--- Assignment ---
Reproduce exactly the stretch of lines running from the line with "Image resolution: width=1024" to the end of the entries below.

--- Raw data ---

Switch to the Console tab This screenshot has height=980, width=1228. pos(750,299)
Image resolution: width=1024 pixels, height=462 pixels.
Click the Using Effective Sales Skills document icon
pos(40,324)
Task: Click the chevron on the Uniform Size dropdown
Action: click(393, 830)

--- Result ---
Image resolution: width=1024 pixels, height=462 pixels.
Click the Using Effective Sales Skills document icon
pos(40,324)
Task: Click the chevron on the Uniform Size dropdown
Action: click(393, 830)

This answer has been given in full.